3. Go At Your Own Pace
You don’t have to have an intense experience to enjoy the outdoors. Syren encourages you to go at your own pace.
“There’s this idea that if you’re not out there conquering a mountain, you’re not outdoors. That’s not true. You can have a meaningful experience sitting on a park bench or driving to a bird refuge. Whatever small way to get outdoors that can be meaningful.”
4. Feel Confident
It took Syren a long time to feel confident. They recommend doing research before you hike, talking with other disabled hikers, not hiking alone, and telling someone who is not hiking with you about where you are going. Syren recommends sticking to front country and popular trails until you get more confident, and learn to use a map.

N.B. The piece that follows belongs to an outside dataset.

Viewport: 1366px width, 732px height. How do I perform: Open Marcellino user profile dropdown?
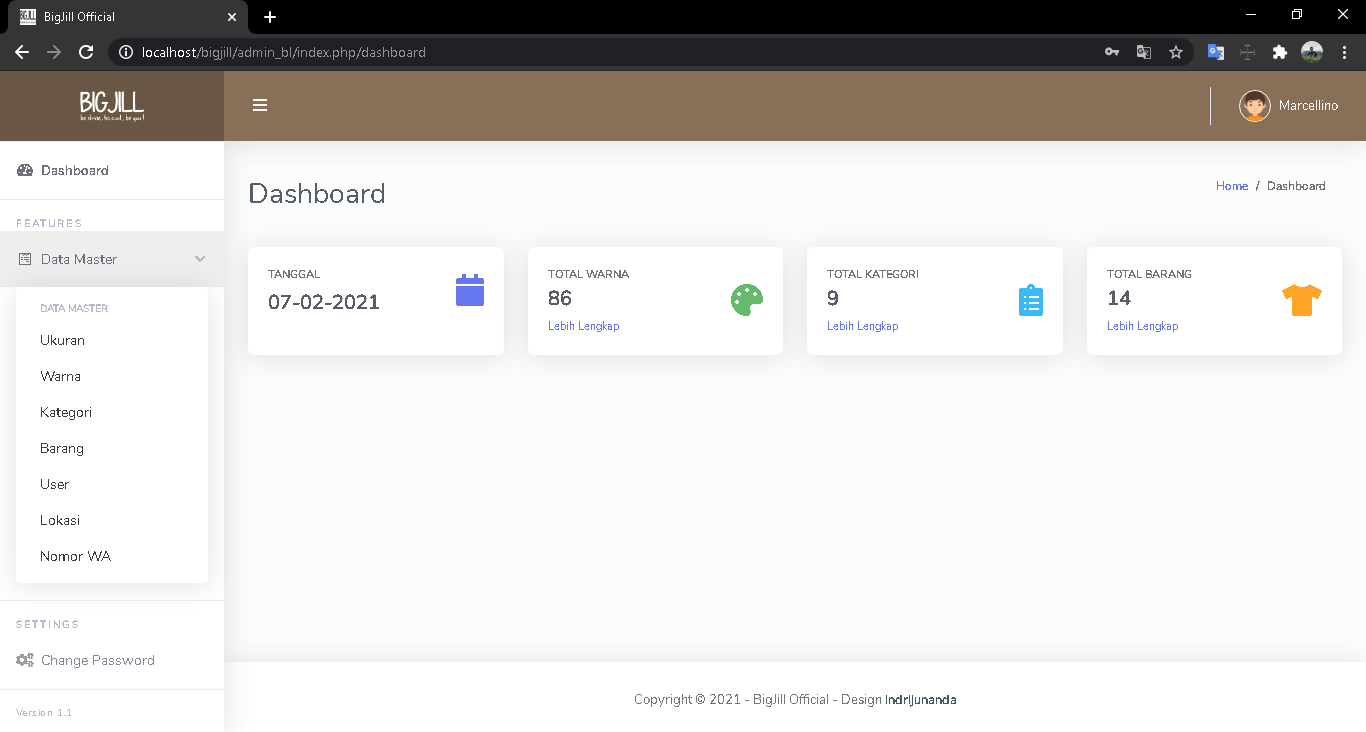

“Anytime I go outside, I risk injury. So, it took me a long time to stretch myself into that limitation and understand I could do things even though I wasn’t feeling confident or people told me I couldn’t. It is ok to be unsure of yourself, developing confidence takes time.”
5. Find Others To Hike With
There are a lot of organizations that are working in the outdoor space, but the majority are led by people who aren’t disabled and are providing services to disabled people rather than with disabled people. Disabled Hikers has flipped that so it’s entirely disabled-led. That creates a place where people can embrace their disabilities and a safe space where people can be open, honest, and ask for help.
“Sometimes we may only go half a mile or a mile, but it’s a really meaningful experience to get outside, experience, and figure it out together.”
Right now, Syren is working on the next guide book. The guide book is due to be released in the summer of 2024. It will be about Northern California. They are also working on a network and leadership development program so others can do this work in their communities.
Syren wants others to know it’s possible for anyone to enjoy the great outdoors.
“You can absolutely go out and have a meaningful experience. It may look different than what you are used to, but it’s entirely possible to go out and have an enjoyable experience. Don’t compare who you are now with who you used to be. Embrace the experience from wherever you are now.”